Israeli settlers enjoy a privilege that East Jerusalem's Palestinians don't have: getting back property that was abandoned during the 1948 War of Independence.
Representatives of American-Jewish businessman Irving Moskowitz on Monday took over a room in the home of the Hamdallah family in the East Jerusalem neighborhood of Ras al-Amud. As in previous cases, the emissaries of Moskowitz, whose foundation raises funds for Jewish housing projects in Arab neighborhoods, enjoy a privilege that East Jerusalem's Palestinians don't have: to get back property that was abandoned during the 1948 War of Independence.
The 15-square-meter room provides yet another small brick of evidence to boost the theory of irreversibility that is gaining strength in the public discourse.
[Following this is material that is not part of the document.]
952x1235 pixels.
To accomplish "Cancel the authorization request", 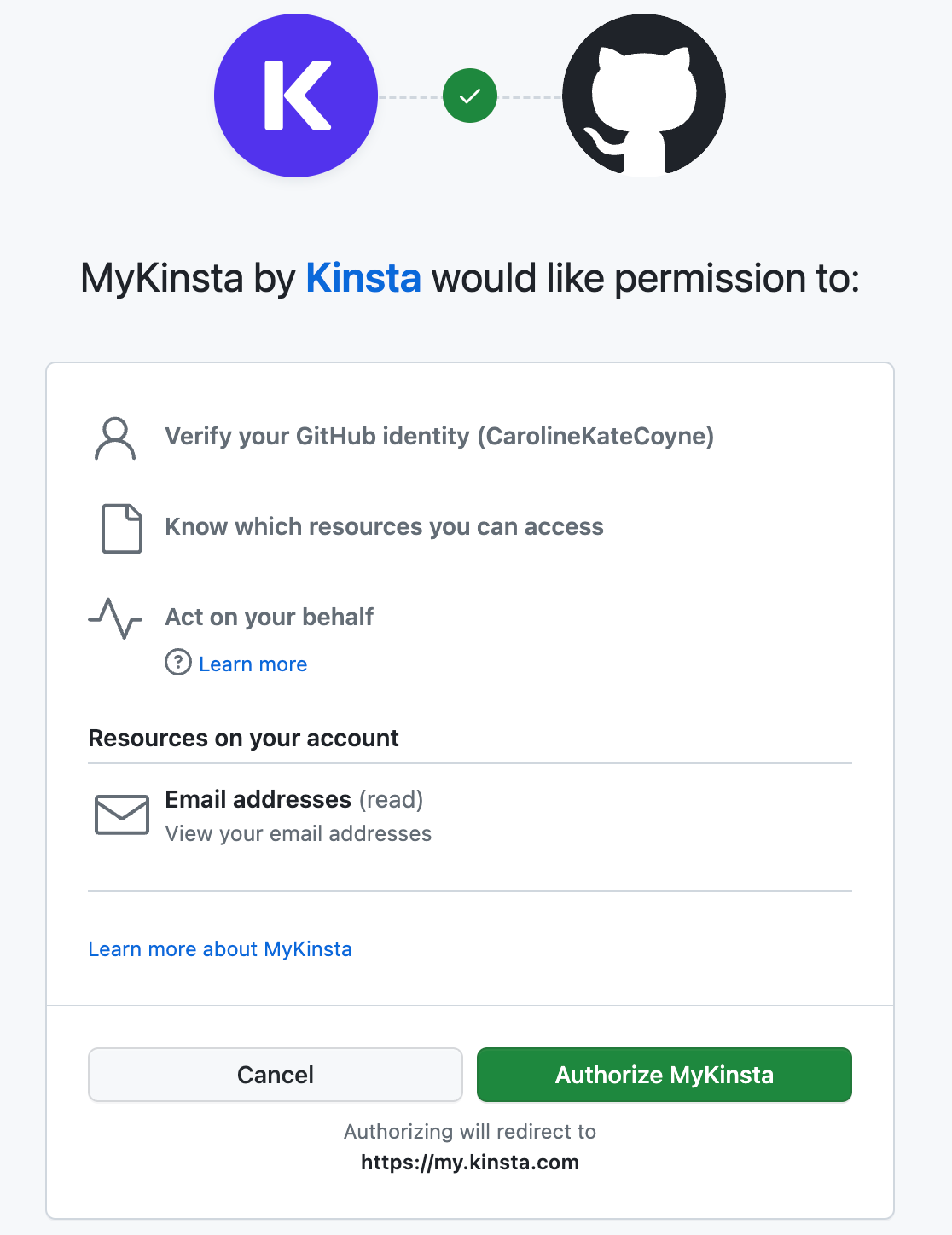I will (276, 1075).
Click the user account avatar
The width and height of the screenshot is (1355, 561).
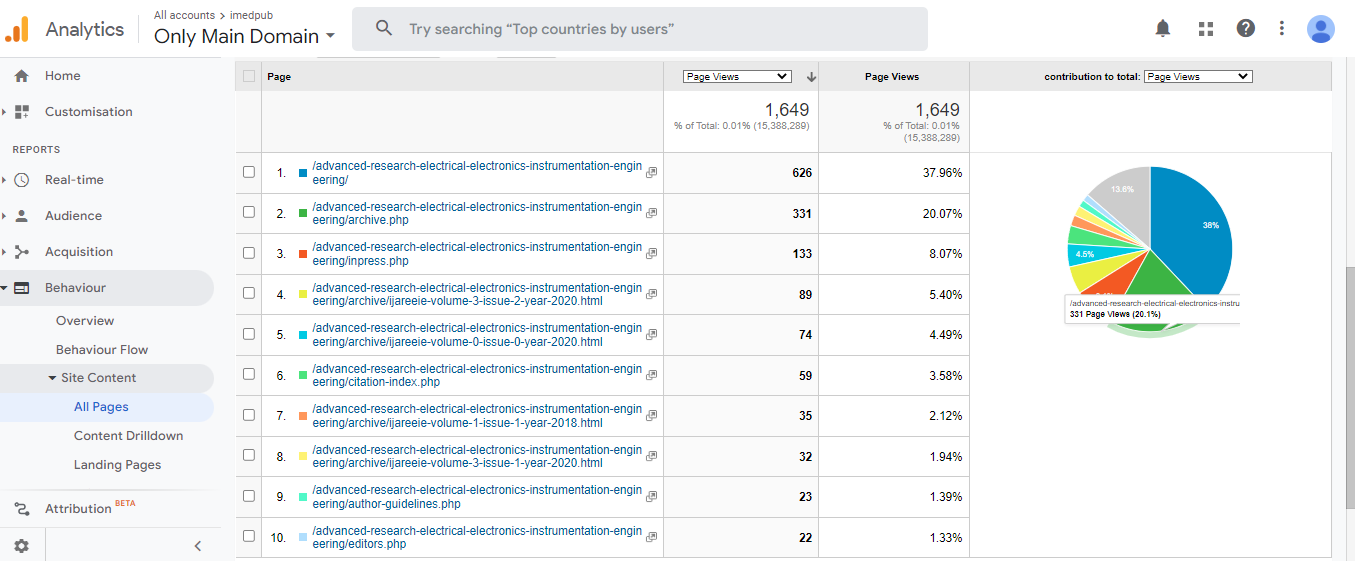(1320, 29)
The theory holds that it is no longer possible to seriously discuss dividing the land or evacuating the settlements, since the government's decisions, the political stalemate and the resolve of the settlers have already determined that there will be a one-state, binational solution. Just the nature of that state - whether it will more closely resemble a federation or apartheid - has yet to be determined.
Anyone who wants to see what irreversibility looks like should head to Jerusalem. The Arab residents of East Jerusalem have long continued to see themselves as part of the Palestinian community of the West Bank, even though they are officially Israeli residents and are entitled to vote in municipal (but not national ) elections. But that appears to be starting to change.
Take the East Jerusalem Palestinians who aspire to an "Israeli" education. They no longer wish to make do with Palestinian matriculation certificates that keep them out of Israeli jobs, and they don't want to wait in line at a roadblock to attend Palestinian institutes of higher learning. They would prefer to earn an Israeli matriculation certificate and attend the Hebrew University of Jerusalem.
The separation fence, along with the discrimination faced by graduates of Palestinian educational institutions, has pushed these youth westward. This process comes on the heels of additional signs of the "Israelization" of Jerusalem's Palestinian population. There has been a drop in fertility rates among East Jerusalem families and a rise in the participation of women in the work force; Palestinian families have been moving into predominantly Jewish neighborhoods and, no less important, can increasingly be found in parts of West Jerusalem that have long been considered Jewish destinations, like Sacher Park, Malcha Mall and Jaffa Street.
Surveys also point to an increased Palestinian interest in an Israeli-controlled Jerusalem. To the credit of Mayor Nir Barkat, the surveys also show greater satisfaction with municipal services in East Jerusalem. It seems that even violence and racist attacks like last month's severe beating of an Arab youth and Saturday's stoning of Arab vehicles in the Shuafat neighborhood have not affected the encouraging process of the city's two populations' drawing closer to one another.
Arab observers offer varying interpretations of these changes. One theory states that Palestinian East Jerusalemites are undergoing a process of Israelization and integration similar to that which the Israeli Arabs underwent after the 1950s. Others see the current behavior as a survival tactic, a result of political apathy on the part of a young generation merely looking for a way to make it under occupation. And there is also talk of the creation of a new kind of Palestinian identity that is distinct from that of Palestinians who live in the West Bank or the Gaza Strip, as well as from that of the Israeli Arabs.
If the theory of Israelization is correct, the next step for Arabs living in East Jerusalem should be immersion in local politics. So far, they have largely refused to vote in Israeli municipal elections, as a way of making a statement about their distinct identity. Their lack of governmental representation has made it easier for the city, and the country as a whole, to discriminate against them when it comes to apportioning slices of the budget.
For a number of years now, representatives of Jerusalem's Palestinian population have been saying the time has come to break the taboo on voting. If there is a decision of this kind and it is accepted by the public, it will be a tremendous leap forward in the direction of a binational state.
A united Palestinian ticket (if there were to be one ) could, based on population data, win between 10 and 13 of the 31 seats on the city council. There are even some pundits who think it is possible, even if unlikely, that as long as the Jewish vote continues to be split along religious lines and the city's Arabs succeed in remaining united enough to field only one ticket, the next mayor of the Israeli capital could be a Palestinian from East Jerusalem.
In that case, Irving Moskowitz would have gotten what he and his followers have been asking for, even if not quite what they actually had in mind: the united home of the Hamdallah family, a united Jerusalem and a united Land of Israel.